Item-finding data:
↓

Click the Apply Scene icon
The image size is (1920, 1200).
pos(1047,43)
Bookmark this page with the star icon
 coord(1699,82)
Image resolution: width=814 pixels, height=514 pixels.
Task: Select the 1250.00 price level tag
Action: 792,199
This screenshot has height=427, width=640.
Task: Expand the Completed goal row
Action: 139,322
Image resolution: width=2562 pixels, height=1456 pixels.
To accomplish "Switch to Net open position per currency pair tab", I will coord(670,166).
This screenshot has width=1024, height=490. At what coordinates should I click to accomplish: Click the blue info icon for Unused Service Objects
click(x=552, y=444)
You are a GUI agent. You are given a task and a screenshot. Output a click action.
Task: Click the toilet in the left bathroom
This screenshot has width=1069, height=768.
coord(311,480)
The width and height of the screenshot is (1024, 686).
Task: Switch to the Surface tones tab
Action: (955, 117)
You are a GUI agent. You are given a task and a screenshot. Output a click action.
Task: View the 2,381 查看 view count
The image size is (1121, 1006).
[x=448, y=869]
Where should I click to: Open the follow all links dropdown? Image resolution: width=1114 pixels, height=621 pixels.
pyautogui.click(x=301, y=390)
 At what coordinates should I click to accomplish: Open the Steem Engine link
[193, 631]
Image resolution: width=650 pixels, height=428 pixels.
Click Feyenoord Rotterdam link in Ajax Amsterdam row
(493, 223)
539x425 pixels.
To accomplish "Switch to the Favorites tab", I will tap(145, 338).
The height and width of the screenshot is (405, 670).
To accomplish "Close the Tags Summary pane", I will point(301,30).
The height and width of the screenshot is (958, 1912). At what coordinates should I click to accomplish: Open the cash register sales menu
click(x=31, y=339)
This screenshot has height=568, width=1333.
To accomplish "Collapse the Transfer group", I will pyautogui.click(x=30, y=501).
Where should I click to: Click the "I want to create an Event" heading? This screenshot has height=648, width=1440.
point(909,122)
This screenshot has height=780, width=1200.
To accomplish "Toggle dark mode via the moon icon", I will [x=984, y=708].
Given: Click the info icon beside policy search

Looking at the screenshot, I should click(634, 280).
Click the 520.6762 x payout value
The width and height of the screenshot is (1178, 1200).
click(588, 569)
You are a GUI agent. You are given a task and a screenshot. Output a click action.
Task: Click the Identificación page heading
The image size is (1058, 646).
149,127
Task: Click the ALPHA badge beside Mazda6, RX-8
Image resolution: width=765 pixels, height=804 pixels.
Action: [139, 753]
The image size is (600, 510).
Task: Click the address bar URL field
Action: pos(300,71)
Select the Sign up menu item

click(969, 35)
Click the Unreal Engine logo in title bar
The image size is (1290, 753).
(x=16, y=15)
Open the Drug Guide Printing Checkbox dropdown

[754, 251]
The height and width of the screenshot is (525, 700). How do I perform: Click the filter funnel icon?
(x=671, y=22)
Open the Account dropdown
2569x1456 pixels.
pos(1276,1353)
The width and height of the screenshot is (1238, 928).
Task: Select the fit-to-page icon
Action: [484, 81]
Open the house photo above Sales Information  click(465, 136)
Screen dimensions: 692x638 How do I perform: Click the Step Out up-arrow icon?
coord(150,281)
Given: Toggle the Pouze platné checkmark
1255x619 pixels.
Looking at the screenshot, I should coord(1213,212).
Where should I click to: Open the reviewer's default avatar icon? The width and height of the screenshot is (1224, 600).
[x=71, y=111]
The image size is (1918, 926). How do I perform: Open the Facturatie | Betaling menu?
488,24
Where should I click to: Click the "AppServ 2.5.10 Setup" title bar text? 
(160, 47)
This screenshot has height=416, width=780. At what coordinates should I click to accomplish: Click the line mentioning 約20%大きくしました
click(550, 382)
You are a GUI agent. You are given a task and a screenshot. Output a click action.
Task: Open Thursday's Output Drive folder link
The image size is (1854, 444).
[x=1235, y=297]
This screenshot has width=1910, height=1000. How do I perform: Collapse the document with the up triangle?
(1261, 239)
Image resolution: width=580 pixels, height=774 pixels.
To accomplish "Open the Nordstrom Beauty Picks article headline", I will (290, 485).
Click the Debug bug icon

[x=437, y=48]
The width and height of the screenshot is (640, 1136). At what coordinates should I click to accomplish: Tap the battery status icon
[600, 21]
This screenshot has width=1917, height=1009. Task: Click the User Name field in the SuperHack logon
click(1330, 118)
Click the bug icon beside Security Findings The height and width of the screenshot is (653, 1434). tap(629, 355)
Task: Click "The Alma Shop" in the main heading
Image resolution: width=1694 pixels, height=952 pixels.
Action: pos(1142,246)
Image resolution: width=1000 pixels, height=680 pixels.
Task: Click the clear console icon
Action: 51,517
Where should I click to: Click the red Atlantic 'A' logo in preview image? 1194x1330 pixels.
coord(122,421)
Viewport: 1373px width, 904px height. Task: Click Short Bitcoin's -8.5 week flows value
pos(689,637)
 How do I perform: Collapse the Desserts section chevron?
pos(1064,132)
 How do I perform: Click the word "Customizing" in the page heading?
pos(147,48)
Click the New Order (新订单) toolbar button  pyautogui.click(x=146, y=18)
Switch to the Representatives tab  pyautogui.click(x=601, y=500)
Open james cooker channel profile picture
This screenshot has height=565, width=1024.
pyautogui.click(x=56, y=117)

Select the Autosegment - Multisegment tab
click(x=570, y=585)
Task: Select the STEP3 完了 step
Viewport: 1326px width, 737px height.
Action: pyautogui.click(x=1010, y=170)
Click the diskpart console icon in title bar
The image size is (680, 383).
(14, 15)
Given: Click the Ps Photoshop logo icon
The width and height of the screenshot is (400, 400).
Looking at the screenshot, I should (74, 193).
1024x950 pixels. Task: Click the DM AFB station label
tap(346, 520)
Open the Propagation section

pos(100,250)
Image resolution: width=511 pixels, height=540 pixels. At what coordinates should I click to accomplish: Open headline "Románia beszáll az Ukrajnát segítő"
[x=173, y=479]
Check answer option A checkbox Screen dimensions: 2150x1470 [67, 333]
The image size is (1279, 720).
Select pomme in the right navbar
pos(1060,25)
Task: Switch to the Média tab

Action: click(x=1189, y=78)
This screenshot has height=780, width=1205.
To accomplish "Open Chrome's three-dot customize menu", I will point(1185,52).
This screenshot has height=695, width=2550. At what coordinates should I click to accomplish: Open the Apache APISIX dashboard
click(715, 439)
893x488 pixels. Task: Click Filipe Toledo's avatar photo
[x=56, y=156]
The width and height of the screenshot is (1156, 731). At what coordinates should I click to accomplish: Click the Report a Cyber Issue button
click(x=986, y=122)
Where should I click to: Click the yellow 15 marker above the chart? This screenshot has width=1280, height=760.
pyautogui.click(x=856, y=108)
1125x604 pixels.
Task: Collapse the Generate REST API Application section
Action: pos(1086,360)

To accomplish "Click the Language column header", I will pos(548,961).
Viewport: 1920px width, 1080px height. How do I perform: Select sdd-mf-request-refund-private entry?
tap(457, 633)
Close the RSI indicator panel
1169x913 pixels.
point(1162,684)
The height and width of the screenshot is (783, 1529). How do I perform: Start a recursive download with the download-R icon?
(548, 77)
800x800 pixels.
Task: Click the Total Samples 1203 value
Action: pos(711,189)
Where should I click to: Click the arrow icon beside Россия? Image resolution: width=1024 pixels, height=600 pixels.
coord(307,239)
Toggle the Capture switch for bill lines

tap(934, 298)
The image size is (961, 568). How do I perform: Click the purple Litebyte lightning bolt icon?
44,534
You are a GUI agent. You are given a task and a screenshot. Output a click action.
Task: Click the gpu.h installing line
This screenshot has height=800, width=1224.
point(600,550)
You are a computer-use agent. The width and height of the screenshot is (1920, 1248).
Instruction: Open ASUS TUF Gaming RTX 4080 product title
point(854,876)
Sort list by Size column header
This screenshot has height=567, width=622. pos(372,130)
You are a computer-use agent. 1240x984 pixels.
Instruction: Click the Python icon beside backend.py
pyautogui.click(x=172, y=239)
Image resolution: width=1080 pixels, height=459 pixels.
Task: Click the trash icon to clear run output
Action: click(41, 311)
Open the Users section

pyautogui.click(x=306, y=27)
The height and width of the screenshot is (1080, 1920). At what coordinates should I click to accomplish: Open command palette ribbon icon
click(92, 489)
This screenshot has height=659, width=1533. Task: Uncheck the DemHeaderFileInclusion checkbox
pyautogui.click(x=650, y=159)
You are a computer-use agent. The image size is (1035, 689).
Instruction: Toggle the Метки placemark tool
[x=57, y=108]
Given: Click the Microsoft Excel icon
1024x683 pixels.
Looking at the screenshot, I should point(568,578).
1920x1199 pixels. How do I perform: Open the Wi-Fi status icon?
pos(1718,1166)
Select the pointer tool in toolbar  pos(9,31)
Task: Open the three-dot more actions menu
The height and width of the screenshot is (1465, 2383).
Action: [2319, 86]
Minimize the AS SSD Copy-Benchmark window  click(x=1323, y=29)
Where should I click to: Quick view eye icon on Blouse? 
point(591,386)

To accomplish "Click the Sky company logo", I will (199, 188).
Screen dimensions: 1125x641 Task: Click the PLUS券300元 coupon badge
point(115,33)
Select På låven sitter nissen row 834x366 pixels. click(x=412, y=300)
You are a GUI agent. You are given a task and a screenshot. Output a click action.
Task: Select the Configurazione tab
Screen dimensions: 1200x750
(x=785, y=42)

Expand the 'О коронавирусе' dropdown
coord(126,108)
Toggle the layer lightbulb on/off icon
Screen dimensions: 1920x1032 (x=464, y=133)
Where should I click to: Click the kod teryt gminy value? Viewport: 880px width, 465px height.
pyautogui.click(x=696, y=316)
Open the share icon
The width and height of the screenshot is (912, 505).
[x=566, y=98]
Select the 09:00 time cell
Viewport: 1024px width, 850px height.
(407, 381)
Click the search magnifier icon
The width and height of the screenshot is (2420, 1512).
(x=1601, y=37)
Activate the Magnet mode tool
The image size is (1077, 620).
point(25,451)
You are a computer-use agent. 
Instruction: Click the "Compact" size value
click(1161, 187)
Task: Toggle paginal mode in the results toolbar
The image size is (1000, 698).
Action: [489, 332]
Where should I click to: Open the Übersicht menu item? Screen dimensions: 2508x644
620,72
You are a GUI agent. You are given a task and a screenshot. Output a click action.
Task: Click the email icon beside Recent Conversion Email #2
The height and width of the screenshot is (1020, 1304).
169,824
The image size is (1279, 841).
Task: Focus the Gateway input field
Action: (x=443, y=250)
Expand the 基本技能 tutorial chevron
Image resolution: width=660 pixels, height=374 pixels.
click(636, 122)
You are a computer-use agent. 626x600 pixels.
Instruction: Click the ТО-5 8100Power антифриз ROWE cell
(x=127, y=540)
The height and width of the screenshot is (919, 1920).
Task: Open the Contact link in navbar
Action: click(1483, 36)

↑

**What you should do**
Locate each line in the data above that contains the word "resolution", with case counting, and copy every such line.

**Answer in full**
Image resolution: width=814 pixels, height=514 pixels.
Image resolution: width=2562 pixels, height=1456 pixels.
Where should I click to: Open the follow all links dropdown? Image resolution: width=1114 pixels, height=621 pixels.
Image resolution: width=650 pixels, height=428 pixels.
Image resolution: width=765 pixels, height=804 pixels.
Image resolution: width=580 pixels, height=774 pixels.
Image resolution: width=1694 pixels, height=952 pixels.
Image resolution: width=1000 pixels, height=680 pixels.
Image resolution: width=511 pixels, height=540 pixels. At what coordinates should I click to accomplish: Open headline "Románia beszáll az Ukrajnát segítő"
Where should I click to: Click the arrow icon beside Россия? Image resolution: width=1024 pixels, height=600 pixels.
Image resolution: width=1080 pixels, height=459 pixels.
Image resolution: width=660 pixels, height=374 pixels.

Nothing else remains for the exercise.